Criminal justice and social reform has been the fight of many social activists over the years. It’s true that so many things require our attention, our anger, our involvement. It can be overwhelming. But I’ve found that if I shut out the “shoulds” and focus on learning about one issue at a time, and pair action with that knowledge, I can be more useful as a citizen. Over the last couple of years, I’ve learned more than I ever wanted to know about voting rights and campaign finance reform. While I continue to work on those issues, I’ve found my attention captured by the prison system and incarceration rate in this country. Time to learn more.
This is the ultimate power of storytelling, fiction or nonfiction. It gives the reader a window into the lives of others. It gives us the opportunity to be better people. I remember many years ago that someone referred to the writer Anna Quindlen as a “monster of empathy”. It was meant to be an insult for the circumspect way she addressed social issues in her column for the New York Times. I think it’s okay to be a monster of empathy, as long as empathy is followed by an action, no matter how small.
My other slight action was to tell the writer of that article, Sylvia Harvey, Thank you. One of the rare delights of Twitter is being able to contact writers and artists and musicians just to express gratitude. The unknowns, the knowns, it doesn’t matter. Saying thank you to people who touch you in some way, just to let them know that their work is appreciated. We’re so quick to critique and criticize, thinking everything we read and see needs our judgmental pronouncements. What about the work that takes us out of ourselves, teaches us empathy, gives us a new perspective, stops us, for just a moment, from being the self-centered, complacent creatures that we can be?

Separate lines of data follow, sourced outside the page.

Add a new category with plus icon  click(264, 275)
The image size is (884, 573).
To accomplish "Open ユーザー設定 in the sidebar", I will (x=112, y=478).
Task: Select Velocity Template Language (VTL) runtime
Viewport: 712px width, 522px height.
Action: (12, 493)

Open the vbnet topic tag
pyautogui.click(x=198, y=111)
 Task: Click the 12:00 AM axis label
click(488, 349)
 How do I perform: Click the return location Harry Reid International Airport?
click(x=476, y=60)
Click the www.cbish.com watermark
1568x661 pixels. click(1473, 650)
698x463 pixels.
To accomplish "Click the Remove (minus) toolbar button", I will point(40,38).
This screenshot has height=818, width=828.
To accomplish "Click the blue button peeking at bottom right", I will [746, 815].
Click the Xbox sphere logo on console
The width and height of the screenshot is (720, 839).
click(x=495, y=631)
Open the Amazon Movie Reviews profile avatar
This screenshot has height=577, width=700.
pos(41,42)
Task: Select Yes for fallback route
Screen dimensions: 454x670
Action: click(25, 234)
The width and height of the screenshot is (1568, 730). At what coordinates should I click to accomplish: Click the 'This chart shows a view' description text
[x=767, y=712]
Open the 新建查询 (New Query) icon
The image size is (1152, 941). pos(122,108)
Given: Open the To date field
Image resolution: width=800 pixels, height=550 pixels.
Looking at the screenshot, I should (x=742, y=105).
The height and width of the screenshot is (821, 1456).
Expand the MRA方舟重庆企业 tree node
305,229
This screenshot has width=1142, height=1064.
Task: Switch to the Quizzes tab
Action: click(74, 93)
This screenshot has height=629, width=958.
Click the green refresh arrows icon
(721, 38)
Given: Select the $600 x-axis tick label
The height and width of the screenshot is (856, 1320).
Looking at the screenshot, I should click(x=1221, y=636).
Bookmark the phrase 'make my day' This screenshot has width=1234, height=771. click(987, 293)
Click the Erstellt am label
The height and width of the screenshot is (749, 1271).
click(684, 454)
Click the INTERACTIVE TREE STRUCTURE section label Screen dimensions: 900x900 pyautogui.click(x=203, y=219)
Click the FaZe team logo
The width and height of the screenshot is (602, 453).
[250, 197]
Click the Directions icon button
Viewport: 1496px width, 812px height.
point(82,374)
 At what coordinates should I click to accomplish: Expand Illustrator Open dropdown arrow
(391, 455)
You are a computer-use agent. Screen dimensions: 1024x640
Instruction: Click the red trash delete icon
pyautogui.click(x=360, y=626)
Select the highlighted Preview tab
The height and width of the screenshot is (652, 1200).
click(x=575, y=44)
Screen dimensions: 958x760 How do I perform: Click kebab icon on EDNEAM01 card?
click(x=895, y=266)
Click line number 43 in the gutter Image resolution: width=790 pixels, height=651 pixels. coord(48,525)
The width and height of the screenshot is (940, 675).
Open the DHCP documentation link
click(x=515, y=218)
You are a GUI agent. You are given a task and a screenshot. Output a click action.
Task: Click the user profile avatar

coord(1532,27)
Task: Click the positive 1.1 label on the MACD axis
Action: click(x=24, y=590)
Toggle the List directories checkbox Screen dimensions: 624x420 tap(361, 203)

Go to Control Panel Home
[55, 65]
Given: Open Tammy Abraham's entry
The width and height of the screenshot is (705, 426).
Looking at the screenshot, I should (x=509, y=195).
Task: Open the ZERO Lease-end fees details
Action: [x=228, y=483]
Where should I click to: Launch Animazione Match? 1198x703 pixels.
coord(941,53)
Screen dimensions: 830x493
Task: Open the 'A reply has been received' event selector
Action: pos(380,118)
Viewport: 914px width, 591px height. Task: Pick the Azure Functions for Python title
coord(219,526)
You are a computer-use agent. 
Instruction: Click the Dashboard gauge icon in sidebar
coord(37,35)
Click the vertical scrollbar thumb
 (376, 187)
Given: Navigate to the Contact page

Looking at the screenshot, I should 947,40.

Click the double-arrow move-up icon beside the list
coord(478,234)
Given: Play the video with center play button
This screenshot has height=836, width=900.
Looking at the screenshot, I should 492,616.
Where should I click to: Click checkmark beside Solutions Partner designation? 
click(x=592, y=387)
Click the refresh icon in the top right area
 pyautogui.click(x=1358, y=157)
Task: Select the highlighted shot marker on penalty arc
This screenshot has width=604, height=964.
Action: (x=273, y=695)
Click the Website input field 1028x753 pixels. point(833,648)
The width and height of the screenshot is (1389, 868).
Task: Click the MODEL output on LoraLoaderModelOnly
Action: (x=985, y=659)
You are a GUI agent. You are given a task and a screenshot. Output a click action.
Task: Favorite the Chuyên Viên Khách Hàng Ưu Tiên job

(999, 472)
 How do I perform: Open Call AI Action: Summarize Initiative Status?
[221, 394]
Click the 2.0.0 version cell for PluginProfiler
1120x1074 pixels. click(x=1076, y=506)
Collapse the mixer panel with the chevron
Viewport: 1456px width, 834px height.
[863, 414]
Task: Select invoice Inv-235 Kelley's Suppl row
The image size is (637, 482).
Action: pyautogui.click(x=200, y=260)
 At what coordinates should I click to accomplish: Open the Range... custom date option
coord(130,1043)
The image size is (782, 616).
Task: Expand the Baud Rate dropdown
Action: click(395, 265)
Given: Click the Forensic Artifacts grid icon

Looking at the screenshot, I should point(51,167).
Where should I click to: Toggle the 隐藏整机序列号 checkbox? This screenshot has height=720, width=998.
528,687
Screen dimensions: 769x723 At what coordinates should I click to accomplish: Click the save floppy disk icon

This is a practice I’ve decided to engage in as a regular thing. I’ve written notes, emails, and now Tweets to writers who have made my world a better place through their work. It’s not idol worship or fandom, it’s simple gratitude. This thing they did brought something to my life. Sometimes they write back and I squeal just a bit, so unaccustomed to all these direct methods of communication. Still, the simple act of saying thank you has added to my reading and writing experience – an act of solidarity with those who seek to translate the world into words.